Лучше нельзя было сказать. Два государства, совсем недавно бывшие врагами 9, и так относились друг к другу настороженно, а тут еще в ходе переговоров постоянно возникал чрезвычайно щекотливый вопрос о пропаганде. Для российской стороны поводы для беспокойства были не столь уж значительными: угроза создания японцами с помощью Григория Семенова (которому адмирал Колчак накануне своего пленения в 1920 году большевиками передал командование войсками белогвардейцев) новой антибольшевистской армии была маловероятной. Для этого Семенову не хватало размаха. Кроме того, как доказывает один из японских документов, японцы прекрасно знали, что в ноябре 1924 года во время встречи в Китае с Л. Караханом Семенов предложил советской власти свое содействие за весьма умерен- ную цену — две тысячи долларов 10. Да и русских эмигрантов, получивших въездную визу в Японию, было слишком мало. К 1925 году их число составляло чуть более тысячи человек, и большинство из них находились в столь стесненном материальном положении, что предпочли бы перебраться в другие места — в Китай, Францию и даже Сербию 11.
С японской стороны ситуация выглядела совершенно иначе. Не говорю уже о том, что грозная японская специальная полиция нанесла жестокий и действенный удар по молодой компартии Японии сразу после землетрясения 1923 года. Чтобы показать, насколько непримиримыми становились японские власти при малейшей угрозе коммунистической пропаганды, напомним следующий факт: первый корабль с гуманитарной помощью, прибывший к берегам Японии через двенадцать дней после катастрофы, назывался «Ленин», и его матросы, бывшие, естественно, советскими гражданами, не получили разрешения на разгрузку. Боязнь пропаганды взяла верх над необходимостью, да и над здравым смыслом.

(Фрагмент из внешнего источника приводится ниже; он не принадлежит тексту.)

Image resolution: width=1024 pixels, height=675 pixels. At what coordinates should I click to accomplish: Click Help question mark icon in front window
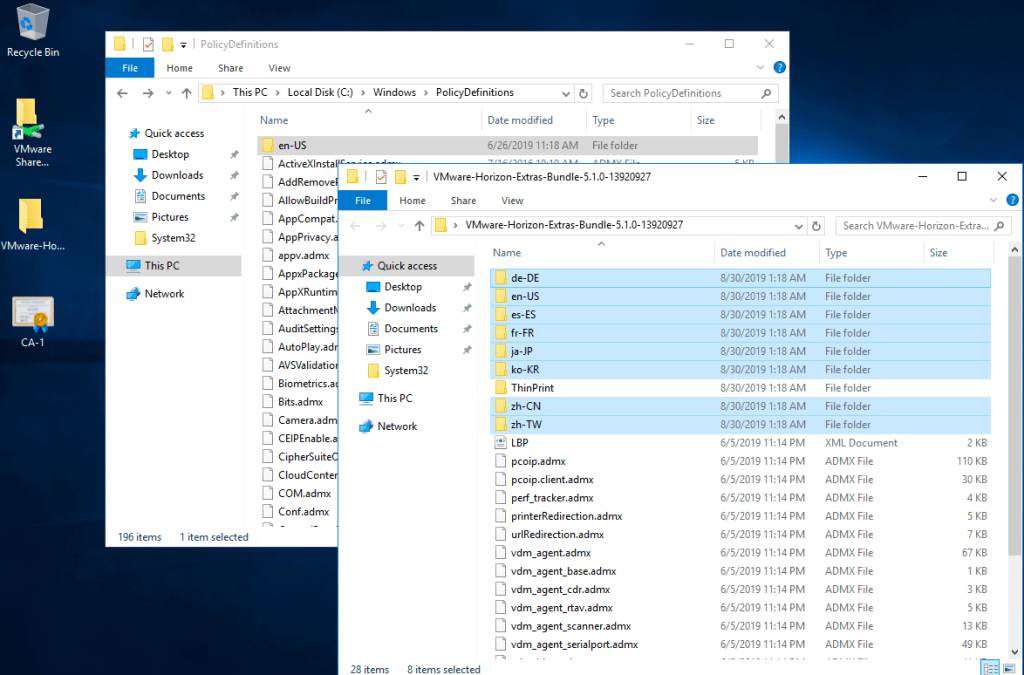(1011, 200)
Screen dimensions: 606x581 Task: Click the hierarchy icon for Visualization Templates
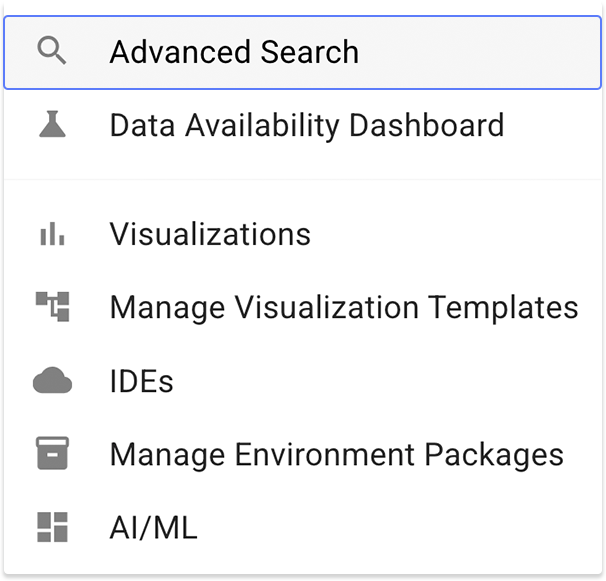[x=51, y=307]
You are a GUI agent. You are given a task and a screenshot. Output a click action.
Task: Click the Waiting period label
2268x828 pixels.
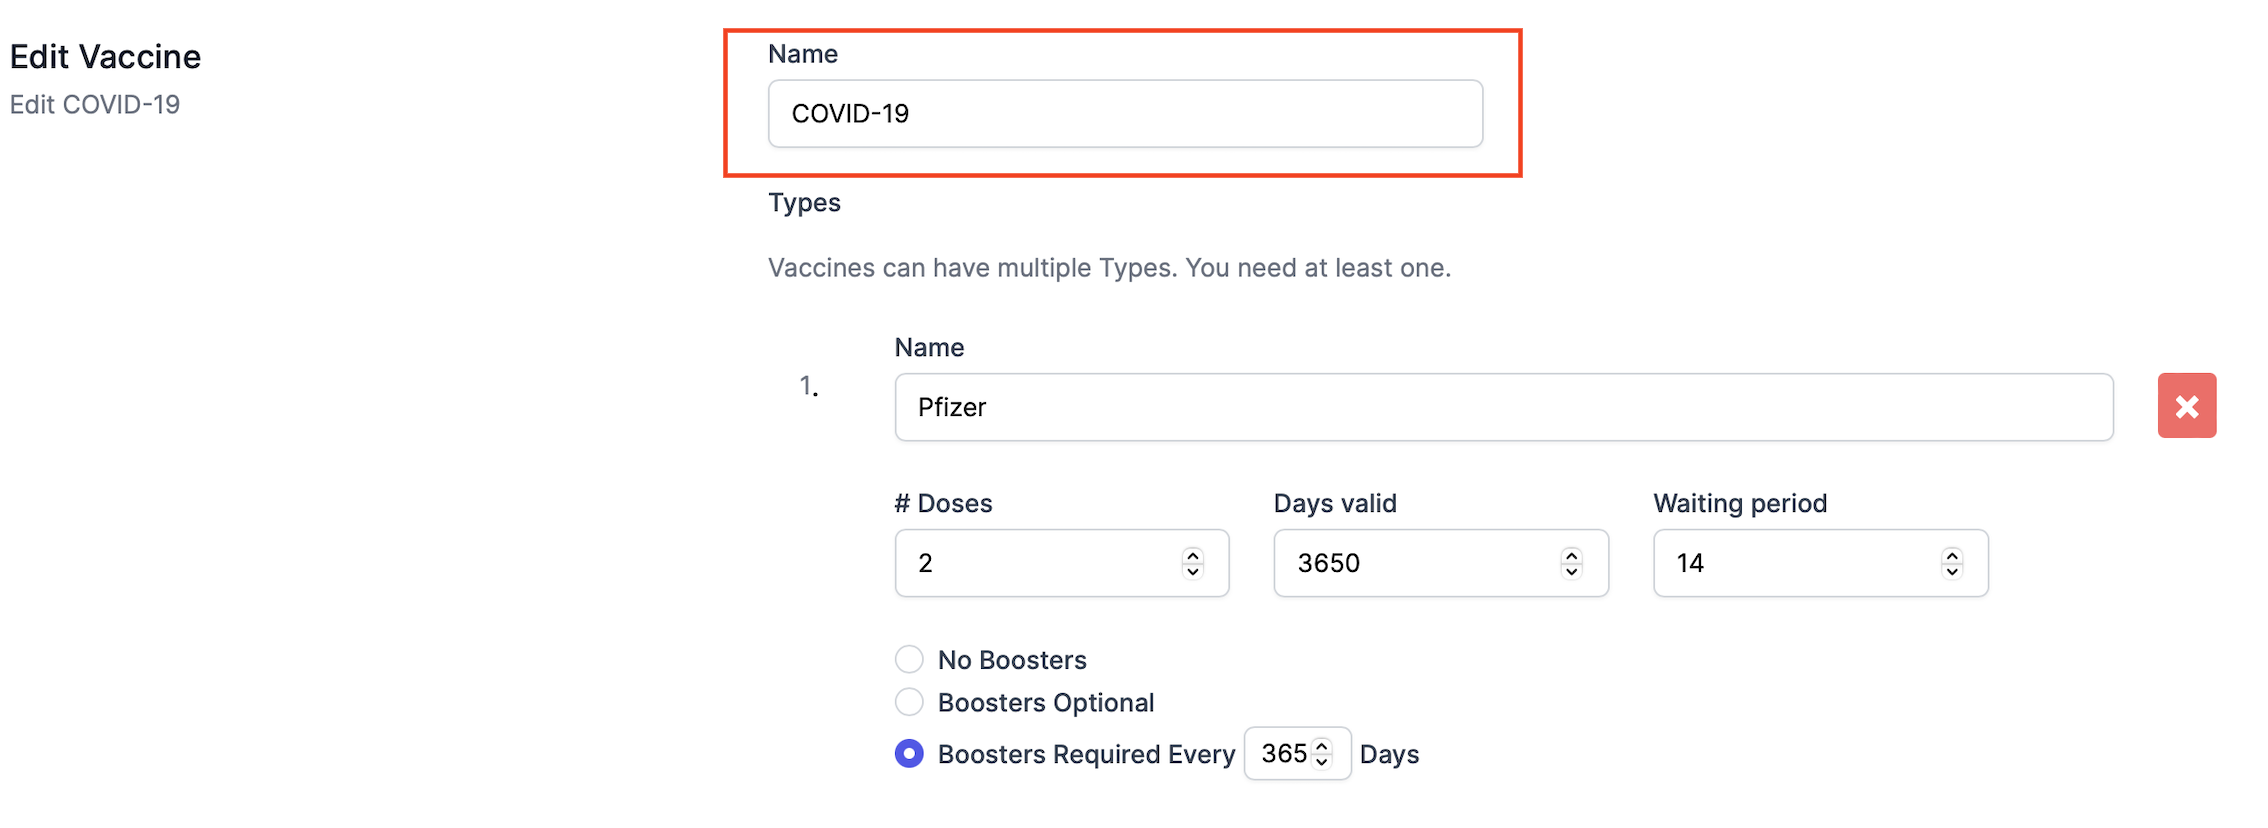tap(1740, 503)
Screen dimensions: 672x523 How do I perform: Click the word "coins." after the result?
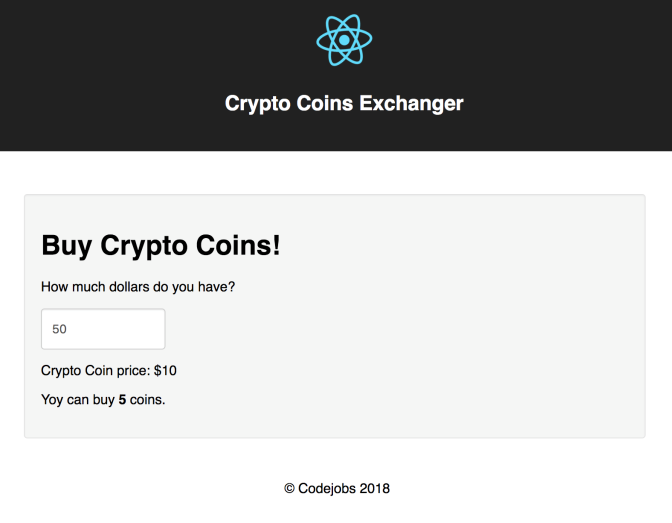[x=148, y=400]
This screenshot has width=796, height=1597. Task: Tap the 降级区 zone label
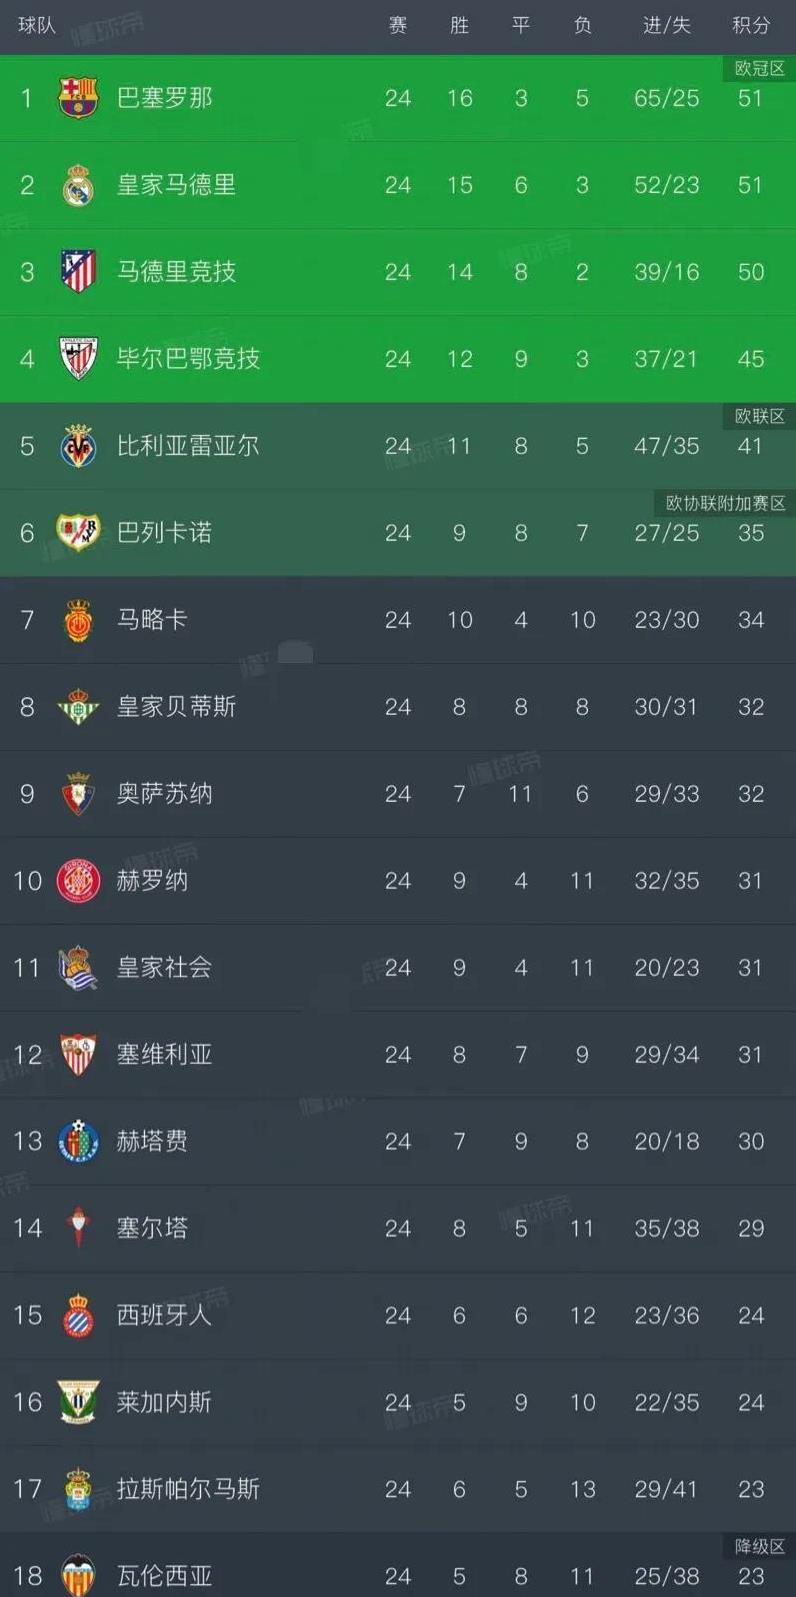(759, 1546)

Прошло два года, однако японское правительство ни в коей мере не утратило прежней подозрительности. Но была ли эта подозрительность оправданной? Позиция Советов действительно была двойственной и противоречивой: с одной стороны, столкнувшись с последствиями долгой гражданской войны, кремлевские правители хотели бы нормализовать отношения с давним противником и даже добиться от него договора о ненападении; с другой, теоретики и профессиональные революционеры III Интернационала работали на мировую революцию, то есть и на революцию в Японии. С одной стороны, было желание упрочить курс на взаимопонимание с дальневосточным соседом, с другой — реформировать обескровленную, расколотую и запрещенную Коммунистическую партию Японии. Противоречивость этой политики ярко показал в своих воспоминаниях Григорий Беседовский — советник, затем поверенный в делах в советском посольстве в Токио, «перебежавший на Запад» в 1929 году: «В то время как я вел сложную и кропотливую работу по японо-советскому сближению, второстепенные агенты Коминтерна в Харбине готовили советско-японскую войну» 12.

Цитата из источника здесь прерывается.